The chances of you not coping, possibly developing PND, or simply just having the early days with your baby comprehensively RUINED are, I think, significantly higher if you choose to cope with that situation than the other, still very difficult option of leaving him now and doing the newborn days elsewhere.
Can you go to your sister? Seriously, could she put you up for the first couple of months? It's a huge ask, but think about it?
Secondly, do you want to say where you are? There are folk on here - me included, with all the normal caveats of sussing someone out before accepting help in RL - who would be happy to offer practical support.

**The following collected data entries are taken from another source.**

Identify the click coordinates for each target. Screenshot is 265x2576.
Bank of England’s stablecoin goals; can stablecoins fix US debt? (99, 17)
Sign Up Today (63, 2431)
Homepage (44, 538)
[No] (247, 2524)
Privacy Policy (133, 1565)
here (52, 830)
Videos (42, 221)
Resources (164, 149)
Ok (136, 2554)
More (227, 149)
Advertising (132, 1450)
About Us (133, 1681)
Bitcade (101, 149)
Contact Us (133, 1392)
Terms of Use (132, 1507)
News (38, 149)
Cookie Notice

Thirdly and very importantly right now, you NEED to plan backup for the birth. Again, how far are you from your sister? Please try and minimise the stress around the birth planning by telling her exactly what's going on and discussing a plan for her attending. At least then you might feel a bit more in control.
The thing I think is most disgustng - and pitiful - about this guy is the utter, bare-faced refusal - so arrogant, really - to face reality. He's pushed and pushed his version of the person he'd idly like to be, but actually has no motivation whatsoever to become, in your face so hard that you've had no strength to do anything but accept it. But in reality he's an aggressive, unintelligent, uncontrolled boor. As you've got further and further into the pregnancy and he's seen you get more tired, less able to focus on external stuff (you describe letting go of Al-Anon and turning a blind eye to his drinking as a failure, but it's not - you're simply more pregnant and thus less able to take on stuff like this, you automatically go into head-down mode) he's relaxed, started strutting again, dropped the pretence.
And do you've gone from the whining, pleading ''I'll be the best role model and best daddy, I'm for real this time, I won't let you down' PIGSHIT to you worrying that he might be too drink to be at the birth and he says 'Yeah'.
He's an utter scumbag.
Look, this morning, call your sister, tell her everything. The aggression. The promises. The whole lot. Ask her to be ready to be at the birth and tell her that you are leaving him. Soon. And see what she says.